Mike exhales a laugh, shaking his head as he stares at the screen. “They’re all insane,” he mutters. “Unbelievably insane.”
He looks over at Will, who’s already typing, thumbs moving quickly and confidently like he’s been waiting for this moment.
will: it did
The response is immediate. Explosive.
max: OH MY GOD DUSTIN IT WORKED
dustin: I’M A GENIUS
lucas: you didn’t think of it hello??
dustin: I PROVIDED EMOTIONAL SUPPORT
el: (:
Mike laughs, full and helpless, the sound echoing softly in the car. He leans back into his seat, phone slipping loosely into his lap as he turns to look at Will.
Will’s already looking at him.
His eyes are bright. Happy. Relieved.
He reaches out and squeezes Mike’s hand gently, thumb brushing over the ring like it belongs there—like Mike belongs there.
“They really are insane,” Will says fondly.
Mike smiles back, chest warm, heart steady in a way it hasn’t been in a long time. “Yeah,” he agrees. “But I think I owe them my life.”

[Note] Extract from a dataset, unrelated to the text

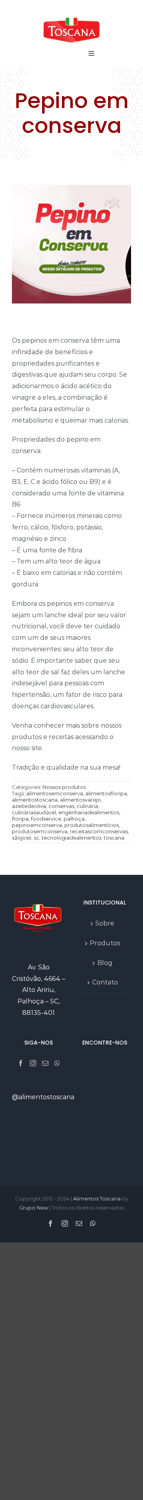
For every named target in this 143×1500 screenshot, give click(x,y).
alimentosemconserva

Will laughs, leaning back, gaze drifting briefly to the glowing town below them before returning to Mike.
They sit there for a moment longer—hands still joined, phones buzzing intermittently with chaotic celebration, the night wrapped around them like a promise.
Tomorrow, Mike knows, he’ll wake up in Hawkins again.
Same school. Same halls. Same town.
But everything feels different now.
Better.
And for the first time since he arrived, Mike knows—really knows—that he’s exactly where he’s supposed to be.